Search code examples
c#pdfitexttableofcontents

iTextSharp get Actions from Table Of Content PDF C#


I have a PDF with a TOC:

Table of Contents

Using the iTextSharp.dll I'm trying to get the annotations then the actions on these annotations. Then I want to manipulate/change the link to point to another page. For example if Chapter 1 in the TOC points to page 5 I would like it to point to page 2 when I click on the link. For some reason the action on the annotation is null and therefore I can not manipulate this data. The code below works but keeps providing a null action. I don't understand why that is. To reproduce the pdf in question

  • create a word document with 3 pages
  • Page 1 will be the table of contents, Page 2 Chapter 1, Page 3 Chapter 2
  • export to PDF
  • Once you have the PDF the TOC should be 'clickable'.

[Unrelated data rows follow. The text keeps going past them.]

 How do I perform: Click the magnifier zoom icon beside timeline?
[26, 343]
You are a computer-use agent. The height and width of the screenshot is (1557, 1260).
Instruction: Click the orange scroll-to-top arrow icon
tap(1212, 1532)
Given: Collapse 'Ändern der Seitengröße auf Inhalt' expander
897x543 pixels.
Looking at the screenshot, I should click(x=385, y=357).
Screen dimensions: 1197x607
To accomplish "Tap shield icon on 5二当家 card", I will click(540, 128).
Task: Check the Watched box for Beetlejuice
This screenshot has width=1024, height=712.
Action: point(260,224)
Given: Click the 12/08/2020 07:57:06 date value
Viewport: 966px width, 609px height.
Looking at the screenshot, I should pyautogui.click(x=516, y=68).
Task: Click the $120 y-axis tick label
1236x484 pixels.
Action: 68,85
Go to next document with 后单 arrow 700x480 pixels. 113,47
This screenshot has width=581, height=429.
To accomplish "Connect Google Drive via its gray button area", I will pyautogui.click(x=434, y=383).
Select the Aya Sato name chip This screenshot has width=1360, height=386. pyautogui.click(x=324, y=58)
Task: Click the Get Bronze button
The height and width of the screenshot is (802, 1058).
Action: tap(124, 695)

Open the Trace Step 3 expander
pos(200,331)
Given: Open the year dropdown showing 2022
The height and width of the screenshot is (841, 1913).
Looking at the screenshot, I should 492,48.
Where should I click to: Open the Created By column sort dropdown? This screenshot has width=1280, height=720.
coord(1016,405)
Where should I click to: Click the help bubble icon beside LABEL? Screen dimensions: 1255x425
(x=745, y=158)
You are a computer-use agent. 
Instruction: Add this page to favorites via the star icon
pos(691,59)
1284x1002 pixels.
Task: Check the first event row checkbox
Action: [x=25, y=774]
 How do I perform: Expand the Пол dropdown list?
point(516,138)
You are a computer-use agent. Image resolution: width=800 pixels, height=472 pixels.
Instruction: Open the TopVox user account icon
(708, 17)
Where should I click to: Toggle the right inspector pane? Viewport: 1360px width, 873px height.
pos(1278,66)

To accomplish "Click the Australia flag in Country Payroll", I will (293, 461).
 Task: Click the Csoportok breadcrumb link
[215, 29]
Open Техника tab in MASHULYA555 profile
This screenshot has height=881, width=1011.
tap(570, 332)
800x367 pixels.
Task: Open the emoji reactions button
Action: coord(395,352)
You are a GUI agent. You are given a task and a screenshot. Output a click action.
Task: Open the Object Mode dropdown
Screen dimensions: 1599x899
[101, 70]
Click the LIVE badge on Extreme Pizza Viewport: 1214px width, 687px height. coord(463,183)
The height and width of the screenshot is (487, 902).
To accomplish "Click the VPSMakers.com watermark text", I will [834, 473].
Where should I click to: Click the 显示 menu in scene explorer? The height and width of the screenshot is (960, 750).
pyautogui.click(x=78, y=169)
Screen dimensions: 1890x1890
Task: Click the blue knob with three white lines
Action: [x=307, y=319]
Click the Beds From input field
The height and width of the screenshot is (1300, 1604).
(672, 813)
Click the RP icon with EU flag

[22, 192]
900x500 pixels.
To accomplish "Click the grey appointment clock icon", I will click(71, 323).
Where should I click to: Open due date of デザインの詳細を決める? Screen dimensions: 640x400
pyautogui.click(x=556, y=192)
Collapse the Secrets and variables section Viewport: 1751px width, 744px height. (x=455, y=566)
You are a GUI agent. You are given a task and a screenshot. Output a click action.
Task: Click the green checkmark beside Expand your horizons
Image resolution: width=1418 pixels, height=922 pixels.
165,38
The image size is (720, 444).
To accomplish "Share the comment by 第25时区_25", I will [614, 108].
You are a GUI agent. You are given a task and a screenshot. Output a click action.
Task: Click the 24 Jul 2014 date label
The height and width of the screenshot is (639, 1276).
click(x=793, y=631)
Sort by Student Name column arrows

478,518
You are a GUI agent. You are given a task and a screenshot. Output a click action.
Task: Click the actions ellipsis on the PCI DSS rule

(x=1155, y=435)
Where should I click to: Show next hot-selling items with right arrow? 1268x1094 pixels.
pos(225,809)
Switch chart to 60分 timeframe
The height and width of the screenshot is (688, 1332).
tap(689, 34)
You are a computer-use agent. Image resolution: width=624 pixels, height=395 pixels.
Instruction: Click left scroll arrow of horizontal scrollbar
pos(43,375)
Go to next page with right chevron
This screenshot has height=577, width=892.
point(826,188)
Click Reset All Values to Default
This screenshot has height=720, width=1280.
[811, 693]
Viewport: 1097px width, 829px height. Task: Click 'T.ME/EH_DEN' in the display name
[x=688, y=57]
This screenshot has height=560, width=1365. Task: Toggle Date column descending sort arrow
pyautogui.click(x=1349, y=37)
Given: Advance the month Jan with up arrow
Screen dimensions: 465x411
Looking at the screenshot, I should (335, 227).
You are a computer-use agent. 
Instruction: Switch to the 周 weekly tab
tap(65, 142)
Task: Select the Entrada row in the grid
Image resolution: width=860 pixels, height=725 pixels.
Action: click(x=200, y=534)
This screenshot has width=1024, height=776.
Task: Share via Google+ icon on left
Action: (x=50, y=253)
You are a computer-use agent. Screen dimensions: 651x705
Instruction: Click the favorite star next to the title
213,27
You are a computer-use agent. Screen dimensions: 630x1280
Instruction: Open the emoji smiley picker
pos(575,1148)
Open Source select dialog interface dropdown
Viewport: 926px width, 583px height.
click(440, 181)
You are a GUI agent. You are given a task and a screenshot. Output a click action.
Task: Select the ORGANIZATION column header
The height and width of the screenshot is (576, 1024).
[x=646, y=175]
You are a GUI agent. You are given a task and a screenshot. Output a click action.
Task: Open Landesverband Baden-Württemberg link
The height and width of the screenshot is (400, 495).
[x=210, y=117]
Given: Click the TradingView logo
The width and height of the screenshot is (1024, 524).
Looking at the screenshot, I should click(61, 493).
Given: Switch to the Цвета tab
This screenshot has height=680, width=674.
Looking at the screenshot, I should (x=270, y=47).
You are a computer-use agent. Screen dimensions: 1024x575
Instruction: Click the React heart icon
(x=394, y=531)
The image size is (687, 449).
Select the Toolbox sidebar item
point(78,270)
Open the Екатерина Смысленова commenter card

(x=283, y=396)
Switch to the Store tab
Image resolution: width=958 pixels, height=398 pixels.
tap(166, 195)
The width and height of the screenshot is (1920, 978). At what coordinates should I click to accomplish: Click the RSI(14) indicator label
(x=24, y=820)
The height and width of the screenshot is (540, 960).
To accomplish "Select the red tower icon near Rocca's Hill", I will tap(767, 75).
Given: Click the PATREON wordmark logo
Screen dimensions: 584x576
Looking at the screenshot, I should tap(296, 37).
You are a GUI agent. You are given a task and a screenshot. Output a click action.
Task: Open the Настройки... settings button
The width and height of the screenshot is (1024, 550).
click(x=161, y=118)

I would then like to be able to manipulate where it clicks to. Thank you.

using System;
using System.Collections.Generic;
using System.Linq;
using System.Text;
using System.Threading.Tasks;
using iTextSharp.text;
using iTextSharp.text.pdf;
using System.IO;
using System.Collections;

namespace PDFLinks
{
    class Program
    {
        //Folder that we are working in
        //private static readonly string WorkingFolder = Path.Combine(Environment.GetFolderPath(Environment.SpecialFolder.Desktop), "Hyperlinked PDFs");
        //Sample PDF
        private static readonly string BaseFile = Path.Combine("C:\\Temp", "TableOfContentsTest.pdf");
        //Final file
        private static readonly string OutputFile = Path.Combine("C:\\Temp", "NewFile.pdf");

        static void Main(string[] args)
        {
            //Setup some variables to be used later
            PdfReader R = default(PdfReader);
            int PageCount = 0;

            //Open our reader
            R = new PdfReader(BaseFile);
            //Get the page cont
            PageCount = R.NumberOfPages;
            Console.WriteLine("Page Count= " + PageCount);

            //Loop through each page
            //for (int i = 1; i <= PageCount; i++)
            //{
                //Get the current page
                PdfDictionary PageDictionary = R.GetPageN(1);
                //Get all of the annotations for the current page
                PdfArray Annots = PageDictionary.GetAsArray(PdfName.ANNOTS);
                //Make sure we have something
                if ((Annots == null) || (Annots.Length == 0))
                {
                    Console.WriteLine("nothing");
                }

                //Loop through each annotation
                if (Annots != null)
                {
                    Console.WriteLine("ANNOTS Not Null" + Annots[0]);
                    foreach (PdfObject A in Annots.ArrayList)
                    {
                        //Convert the itext-specific object as a generic PDF object
                        PdfDictionary AnnotationDictionary = (PdfDictionary)PdfReader.GetPdfObject(A);                    
                        //Make sure this annotation has a link
                        if (!AnnotationDictionary.Get(PdfName.SUBTYPE).Equals(PdfName.LINK))
                            continue;
                        //Make sure this annotation has an ACTION
                        if (AnnotationDictionary.Get(PdfName.A) == null)
                            continue;
                        if (AnnotationDictionary.Get(PdfName.A) != null) 
                        {
                            Console.WriteLine("ACTION Not Null");
                        }
                        //Get the ACTION for the current annotation
                        PdfDictionary AnnotationAction = AnnotationDictionary.GetAsDict(PdfName.A);

                        // Test if it is a URI action (There are tons of other types of actions,
                        // some of which might mimic URI, such as JavaScript,
                        // but those need to be handled seperately)
                        if (AnnotationAction.Get(PdfName.S).Equals(PdfName.URI))
                        {
                            PdfString Destination = AnnotationAction.GetAsString(PdfName.URI);
                            string url1 = Destination.ToString();
                        }
                    }
                }
           //}
        }
    }
}

Solution

  • Destinations

    In your Link annotations you only look for an Action entry but there alternatively may be a Destination entry, cf. the PDF specification ISO 32000-2:

    A dictionary (Optional; PDF 1.1) An action that shall be performed when the link annotation is activated (see 12.6, "Actions").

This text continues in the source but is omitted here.